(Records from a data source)
/---
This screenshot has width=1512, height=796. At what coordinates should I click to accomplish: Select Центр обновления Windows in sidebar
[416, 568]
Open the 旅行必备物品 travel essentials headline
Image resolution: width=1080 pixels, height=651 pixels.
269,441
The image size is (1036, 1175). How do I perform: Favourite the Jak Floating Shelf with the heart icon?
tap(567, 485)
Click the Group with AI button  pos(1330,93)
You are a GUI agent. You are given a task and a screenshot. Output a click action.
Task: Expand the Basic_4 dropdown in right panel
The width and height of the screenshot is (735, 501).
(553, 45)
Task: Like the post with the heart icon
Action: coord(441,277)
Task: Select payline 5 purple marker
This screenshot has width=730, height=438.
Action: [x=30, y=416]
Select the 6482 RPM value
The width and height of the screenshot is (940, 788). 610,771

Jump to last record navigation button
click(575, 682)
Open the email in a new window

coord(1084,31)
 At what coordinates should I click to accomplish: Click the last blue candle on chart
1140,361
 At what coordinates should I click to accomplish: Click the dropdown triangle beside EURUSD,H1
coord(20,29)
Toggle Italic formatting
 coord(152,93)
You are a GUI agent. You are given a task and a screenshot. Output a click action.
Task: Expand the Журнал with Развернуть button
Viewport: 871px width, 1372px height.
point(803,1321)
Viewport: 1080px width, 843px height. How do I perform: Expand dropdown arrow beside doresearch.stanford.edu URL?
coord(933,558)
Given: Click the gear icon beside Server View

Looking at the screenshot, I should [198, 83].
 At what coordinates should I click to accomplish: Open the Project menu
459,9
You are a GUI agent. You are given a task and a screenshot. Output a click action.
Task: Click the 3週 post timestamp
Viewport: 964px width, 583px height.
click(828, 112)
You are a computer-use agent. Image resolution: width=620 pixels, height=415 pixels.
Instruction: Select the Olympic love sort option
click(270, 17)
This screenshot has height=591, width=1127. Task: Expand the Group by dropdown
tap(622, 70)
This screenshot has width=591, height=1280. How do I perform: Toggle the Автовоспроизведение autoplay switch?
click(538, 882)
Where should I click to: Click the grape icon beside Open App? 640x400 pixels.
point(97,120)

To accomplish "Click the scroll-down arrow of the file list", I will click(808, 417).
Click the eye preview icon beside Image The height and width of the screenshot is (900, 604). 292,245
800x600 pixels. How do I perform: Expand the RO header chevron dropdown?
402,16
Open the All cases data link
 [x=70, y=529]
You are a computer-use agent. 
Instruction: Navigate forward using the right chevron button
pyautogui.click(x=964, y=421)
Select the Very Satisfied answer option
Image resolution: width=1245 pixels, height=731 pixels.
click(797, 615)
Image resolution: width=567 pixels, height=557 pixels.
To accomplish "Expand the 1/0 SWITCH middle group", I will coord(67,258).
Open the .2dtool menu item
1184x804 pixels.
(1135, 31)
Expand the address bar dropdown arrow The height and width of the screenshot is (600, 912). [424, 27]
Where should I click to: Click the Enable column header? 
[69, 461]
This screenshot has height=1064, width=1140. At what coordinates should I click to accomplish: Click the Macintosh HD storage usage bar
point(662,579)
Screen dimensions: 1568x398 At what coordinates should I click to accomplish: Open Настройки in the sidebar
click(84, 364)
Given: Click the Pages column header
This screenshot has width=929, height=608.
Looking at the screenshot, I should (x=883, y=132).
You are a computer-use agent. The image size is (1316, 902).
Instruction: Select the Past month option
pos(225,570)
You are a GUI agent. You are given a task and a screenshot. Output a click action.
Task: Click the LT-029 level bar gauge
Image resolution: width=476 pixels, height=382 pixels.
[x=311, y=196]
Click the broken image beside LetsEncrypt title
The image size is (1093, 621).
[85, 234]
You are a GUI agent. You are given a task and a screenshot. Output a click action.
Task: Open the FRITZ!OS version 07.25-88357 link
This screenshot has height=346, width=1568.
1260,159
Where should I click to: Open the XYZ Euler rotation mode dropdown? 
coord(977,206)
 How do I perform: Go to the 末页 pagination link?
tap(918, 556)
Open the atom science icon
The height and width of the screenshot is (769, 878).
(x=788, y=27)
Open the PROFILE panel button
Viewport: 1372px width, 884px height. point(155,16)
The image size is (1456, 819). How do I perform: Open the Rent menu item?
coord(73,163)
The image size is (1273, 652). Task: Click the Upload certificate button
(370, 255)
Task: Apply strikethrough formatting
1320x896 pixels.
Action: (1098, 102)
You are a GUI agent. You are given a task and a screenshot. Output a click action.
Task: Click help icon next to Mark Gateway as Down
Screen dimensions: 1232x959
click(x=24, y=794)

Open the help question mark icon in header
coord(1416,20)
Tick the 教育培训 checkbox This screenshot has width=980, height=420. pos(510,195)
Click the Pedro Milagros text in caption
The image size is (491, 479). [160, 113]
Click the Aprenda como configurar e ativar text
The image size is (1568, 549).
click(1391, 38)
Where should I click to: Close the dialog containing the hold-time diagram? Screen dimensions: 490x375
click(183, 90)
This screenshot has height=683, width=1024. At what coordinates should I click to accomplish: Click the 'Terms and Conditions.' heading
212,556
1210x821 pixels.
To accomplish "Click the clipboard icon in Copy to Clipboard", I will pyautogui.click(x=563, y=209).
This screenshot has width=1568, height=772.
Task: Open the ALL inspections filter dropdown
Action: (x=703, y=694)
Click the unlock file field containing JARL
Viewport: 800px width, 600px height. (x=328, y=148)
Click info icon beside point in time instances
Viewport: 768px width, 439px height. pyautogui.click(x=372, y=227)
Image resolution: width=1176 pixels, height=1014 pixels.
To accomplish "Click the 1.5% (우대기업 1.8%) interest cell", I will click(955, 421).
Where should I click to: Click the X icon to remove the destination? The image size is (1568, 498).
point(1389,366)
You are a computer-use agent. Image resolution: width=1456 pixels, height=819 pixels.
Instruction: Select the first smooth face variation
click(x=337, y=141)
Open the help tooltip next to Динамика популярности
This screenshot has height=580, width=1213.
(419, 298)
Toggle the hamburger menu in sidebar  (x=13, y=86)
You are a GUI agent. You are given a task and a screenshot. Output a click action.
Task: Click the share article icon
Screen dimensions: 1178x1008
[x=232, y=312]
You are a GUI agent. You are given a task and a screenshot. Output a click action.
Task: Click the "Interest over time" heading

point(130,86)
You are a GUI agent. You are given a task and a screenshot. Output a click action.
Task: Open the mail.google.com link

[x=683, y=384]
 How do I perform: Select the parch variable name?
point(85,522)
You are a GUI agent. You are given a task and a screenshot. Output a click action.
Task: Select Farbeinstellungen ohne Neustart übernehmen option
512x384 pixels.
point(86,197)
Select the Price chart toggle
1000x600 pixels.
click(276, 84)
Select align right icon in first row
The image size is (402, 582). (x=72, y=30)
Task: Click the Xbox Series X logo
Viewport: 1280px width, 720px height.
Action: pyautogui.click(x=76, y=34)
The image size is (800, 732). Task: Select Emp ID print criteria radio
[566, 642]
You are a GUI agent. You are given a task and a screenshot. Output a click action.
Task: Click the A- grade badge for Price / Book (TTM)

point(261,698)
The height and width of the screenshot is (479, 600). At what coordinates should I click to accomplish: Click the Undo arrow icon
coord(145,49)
\---
Copy every line of the data above with no changes.

### SOLUTION FOR THIS PROBLEM
This screenshot has width=1512, height=796. At what coordinates should I click to accomplish: Select Центр обновления Windows in sidebar
[416, 568]
Open the 旅行必备物品 travel essentials headline
Image resolution: width=1080 pixels, height=651 pixels.
269,441
The image size is (1036, 1175). How do I perform: Favourite the Jak Floating Shelf with the heart icon?
tap(567, 485)
Click the Group with AI button  pos(1330,93)
You are a GUI agent. You are given a task and a screenshot. Output a click action.
Task: Expand the Basic_4 dropdown in right panel
The width and height of the screenshot is (735, 501).
(553, 45)
Task: Like the post with the heart icon
Action: coord(441,277)
Task: Select payline 5 purple marker
This screenshot has width=730, height=438.
Action: [x=30, y=416]
Select the 6482 RPM value
The width and height of the screenshot is (940, 788). 610,771

Jump to last record navigation button
click(575, 682)
Open the email in a new window

coord(1084,31)
 At what coordinates should I click to accomplish: Click the last blue candle on chart
1140,361
 At what coordinates should I click to accomplish: Click the dropdown triangle beside EURUSD,H1
coord(20,29)
Toggle Italic formatting
 coord(152,93)
You are a GUI agent. You are given a task and a screenshot. Output a click action.
Task: Expand the Журнал with Развернуть button
Viewport: 871px width, 1372px height.
point(803,1321)
Viewport: 1080px width, 843px height. How do I perform: Expand dropdown arrow beside doresearch.stanford.edu URL?
coord(933,558)
Given: Click the gear icon beside Server View

Looking at the screenshot, I should [198, 83].
 At what coordinates should I click to accomplish: Open the Project menu
459,9
You are a GUI agent. You are given a task and a screenshot. Output a click action.
Task: Click the 3週 post timestamp
Viewport: 964px width, 583px height.
click(828, 112)
You are a computer-use agent. Image resolution: width=620 pixels, height=415 pixels.
Instruction: Select the Olympic love sort option
click(270, 17)
This screenshot has height=591, width=1127. Task: Expand the Group by dropdown
tap(622, 70)
This screenshot has width=591, height=1280. How do I perform: Toggle the Автовоспроизведение autoplay switch?
click(538, 882)
Where should I click to: Click the grape icon beside Open App? 640x400 pixels.
point(97,120)

To accomplish "Click the scroll-down arrow of the file list", I will click(808, 417).
Click the eye preview icon beside Image The height and width of the screenshot is (900, 604). 292,245
800x600 pixels. How do I perform: Expand the RO header chevron dropdown?
402,16
Open the All cases data link
 [x=70, y=529]
You are a computer-use agent. 
Instruction: Navigate forward using the right chevron button
pyautogui.click(x=964, y=421)
Select the Very Satisfied answer option
Image resolution: width=1245 pixels, height=731 pixels.
click(797, 615)
Image resolution: width=567 pixels, height=557 pixels.
To accomplish "Expand the 1/0 SWITCH middle group", I will coord(67,258).
Open the .2dtool menu item
1184x804 pixels.
(1135, 31)
Expand the address bar dropdown arrow The height and width of the screenshot is (600, 912). [424, 27]
Where should I click to: Click the Enable column header? 
[69, 461]
This screenshot has height=1064, width=1140. At what coordinates should I click to accomplish: Click the Macintosh HD storage usage bar
point(662,579)
Screen dimensions: 1568x398 At what coordinates should I click to accomplish: Open Настройки in the sidebar
click(84, 364)
Given: Click the Pages column header
This screenshot has width=929, height=608.
Looking at the screenshot, I should (x=883, y=132).
You are a computer-use agent. The image size is (1316, 902).
Instruction: Select the Past month option
pos(225,570)
You are a GUI agent. You are given a task and a screenshot. Output a click action.
Task: Click the LT-029 level bar gauge
Image resolution: width=476 pixels, height=382 pixels.
[x=311, y=196]
Click the broken image beside LetsEncrypt title
The image size is (1093, 621).
[85, 234]
You are a GUI agent. You are given a task and a screenshot. Output a click action.
Task: Open the FRITZ!OS version 07.25-88357 link
This screenshot has height=346, width=1568.
1260,159
Where should I click to: Open the XYZ Euler rotation mode dropdown? 
coord(977,206)
 How do I perform: Go to the 末页 pagination link?
tap(918, 556)
Open the atom science icon
The height and width of the screenshot is (769, 878).
(x=788, y=27)
Open the PROFILE panel button
Viewport: 1372px width, 884px height. point(155,16)
The image size is (1456, 819). How do I perform: Open the Rent menu item?
coord(73,163)
The image size is (1273, 652). Task: Click the Upload certificate button
(370, 255)
Task: Apply strikethrough formatting
1320x896 pixels.
Action: (1098, 102)
You are a GUI agent. You are given a task and a screenshot. Output a click action.
Task: Click help icon next to Mark Gateway as Down
Screen dimensions: 1232x959
click(x=24, y=794)

Open the help question mark icon in header
coord(1416,20)
Tick the 教育培训 checkbox This screenshot has width=980, height=420. pos(510,195)
Click the Pedro Milagros text in caption
The image size is (491, 479). [160, 113]
Click the Aprenda como configurar e ativar text
The image size is (1568, 549).
click(1391, 38)
Where should I click to: Close the dialog containing the hold-time diagram? Screen dimensions: 490x375
click(183, 90)
This screenshot has height=683, width=1024. At what coordinates should I click to accomplish: Click the 'Terms and Conditions.' heading
212,556
1210x821 pixels.
To accomplish "Click the clipboard icon in Copy to Clipboard", I will pyautogui.click(x=563, y=209).
This screenshot has width=1568, height=772.
Task: Open the ALL inspections filter dropdown
Action: (x=703, y=694)
Click the unlock file field containing JARL
Viewport: 800px width, 600px height. (x=328, y=148)
Click info icon beside point in time instances
Viewport: 768px width, 439px height. pyautogui.click(x=372, y=227)
Image resolution: width=1176 pixels, height=1014 pixels.
To accomplish "Click the 1.5% (우대기업 1.8%) interest cell", I will click(955, 421).
Where should I click to: Click the X icon to remove the destination? The image size is (1568, 498).
point(1389,366)
You are a computer-use agent. Image resolution: width=1456 pixels, height=819 pixels.
Instruction: Select the first smooth face variation
click(x=337, y=141)
Open the help tooltip next to Динамика популярности
This screenshot has height=580, width=1213.
(419, 298)
Toggle the hamburger menu in sidebar  (x=13, y=86)
You are a GUI agent. You are given a task and a screenshot. Output a click action.
Task: Click the share article icon
Screen dimensions: 1178x1008
[x=232, y=312]
You are a GUI agent. You are given a task and a screenshot. Output a click action.
Task: Click the "Interest over time" heading

point(130,86)
You are a GUI agent. You are given a task and a screenshot. Output a click action.
Task: Open the mail.google.com link

[x=683, y=384]
 How do I perform: Select the parch variable name?
point(85,522)
You are a GUI agent. You are given a task and a screenshot. Output a click action.
Task: Select Farbeinstellungen ohne Neustart übernehmen option
512x384 pixels.
point(86,197)
Select the Price chart toggle
1000x600 pixels.
click(276, 84)
Select align right icon in first row
The image size is (402, 582). (x=72, y=30)
Task: Click the Xbox Series X logo
Viewport: 1280px width, 720px height.
Action: pyautogui.click(x=76, y=34)
The image size is (800, 732). Task: Select Emp ID print criteria radio
[566, 642]
You are a GUI agent. You are given a task and a screenshot. Output a click action.
Task: Click the A- grade badge for Price / Book (TTM)

point(261,698)
The height and width of the screenshot is (479, 600). At what coordinates should I click to accomplish: Click the Undo arrow icon
coord(145,49)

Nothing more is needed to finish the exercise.